Die Verkehrspolizeistation Pula-Pola hat für Donnerstag, den 6. August 2026, eine neue präventiv-repressive Aktion angekündigt. Der Fokus liegt auf zwei drängenden Problemen im Straßenverkehr: der unzulässigen Nutzung von Mobiltelefonen während der Fahrt und dem Nichttragen des Sicherheitsgurts.
Die Aktion mit dem Namen "Überwachung der unzulässigen Nutzung von Mobiltelefonen und des Nichttragens des Sicherheitsgurts während der Fahrt" dauert von 6:30 bis 12:30 Uhr. Ihr Ziel ist es, das Sicherheitsniveau auf den Straßen von Pula zu erhöhen.

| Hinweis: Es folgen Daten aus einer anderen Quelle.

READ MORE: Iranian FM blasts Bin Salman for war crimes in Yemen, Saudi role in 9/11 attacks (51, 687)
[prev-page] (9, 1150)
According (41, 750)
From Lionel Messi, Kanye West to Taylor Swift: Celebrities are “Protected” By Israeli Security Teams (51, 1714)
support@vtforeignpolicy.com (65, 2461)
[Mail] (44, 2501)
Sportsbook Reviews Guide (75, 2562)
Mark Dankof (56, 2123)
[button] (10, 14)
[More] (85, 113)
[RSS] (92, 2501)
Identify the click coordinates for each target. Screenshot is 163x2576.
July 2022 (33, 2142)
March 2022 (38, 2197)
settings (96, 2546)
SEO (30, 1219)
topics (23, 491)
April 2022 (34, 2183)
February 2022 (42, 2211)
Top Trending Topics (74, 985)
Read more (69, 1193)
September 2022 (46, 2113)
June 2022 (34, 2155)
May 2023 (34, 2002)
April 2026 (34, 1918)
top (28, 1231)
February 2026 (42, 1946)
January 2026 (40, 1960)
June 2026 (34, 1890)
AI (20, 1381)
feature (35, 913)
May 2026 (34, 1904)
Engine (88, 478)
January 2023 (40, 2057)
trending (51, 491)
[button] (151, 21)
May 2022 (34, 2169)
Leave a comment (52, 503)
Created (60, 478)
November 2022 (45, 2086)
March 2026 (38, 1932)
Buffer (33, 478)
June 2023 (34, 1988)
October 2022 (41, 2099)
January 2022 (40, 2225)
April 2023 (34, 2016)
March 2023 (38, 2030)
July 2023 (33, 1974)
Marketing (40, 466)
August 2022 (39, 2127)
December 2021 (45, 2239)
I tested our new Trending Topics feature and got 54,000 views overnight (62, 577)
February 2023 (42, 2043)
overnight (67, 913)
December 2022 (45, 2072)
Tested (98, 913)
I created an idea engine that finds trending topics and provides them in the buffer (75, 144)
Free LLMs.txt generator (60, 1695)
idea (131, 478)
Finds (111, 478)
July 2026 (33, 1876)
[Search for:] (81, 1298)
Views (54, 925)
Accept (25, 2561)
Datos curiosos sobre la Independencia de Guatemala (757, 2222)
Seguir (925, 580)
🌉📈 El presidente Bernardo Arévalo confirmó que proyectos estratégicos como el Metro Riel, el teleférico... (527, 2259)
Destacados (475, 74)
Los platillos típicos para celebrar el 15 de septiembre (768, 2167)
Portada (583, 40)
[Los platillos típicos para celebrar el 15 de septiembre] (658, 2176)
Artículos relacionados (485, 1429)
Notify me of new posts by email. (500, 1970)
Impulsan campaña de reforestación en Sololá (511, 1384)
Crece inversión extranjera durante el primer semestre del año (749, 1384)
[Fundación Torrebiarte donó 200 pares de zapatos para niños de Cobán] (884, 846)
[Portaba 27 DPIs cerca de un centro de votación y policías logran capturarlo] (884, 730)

Besorgniserregende Statistik
Das Ausmaß des Problems wird aus den von der Polizei vorgelegten Daten deutlich. Allein im Jahr 2026 verzeichnete die Verkehrspolizei von Pula insgesamt 9.701 Verkehrsverstöße. Davon betrafen 1.238 das Nichttragen des Sicherheitsgurts, während 761 Verstöße auf die unzulässige Nutzung von Mobiltelefonen am Steuer zurückzuführen waren.
Die Polizei erinnert daran, dass das Anlegen des Sicherheitsgurts eine gesetzliche Pflicht für alle Insassen des Fahrzeugs ist, nicht nur für Fahrer und Beifahrer, sondern auch für Personen auf den Rücksitzen. Besonders betont wird die Pflicht, Kinder in geeigneten Kindersitzen oder auf einer Sitzerhöhung zu transportieren, da Standardgurte für Erwachsene konzipiert sind.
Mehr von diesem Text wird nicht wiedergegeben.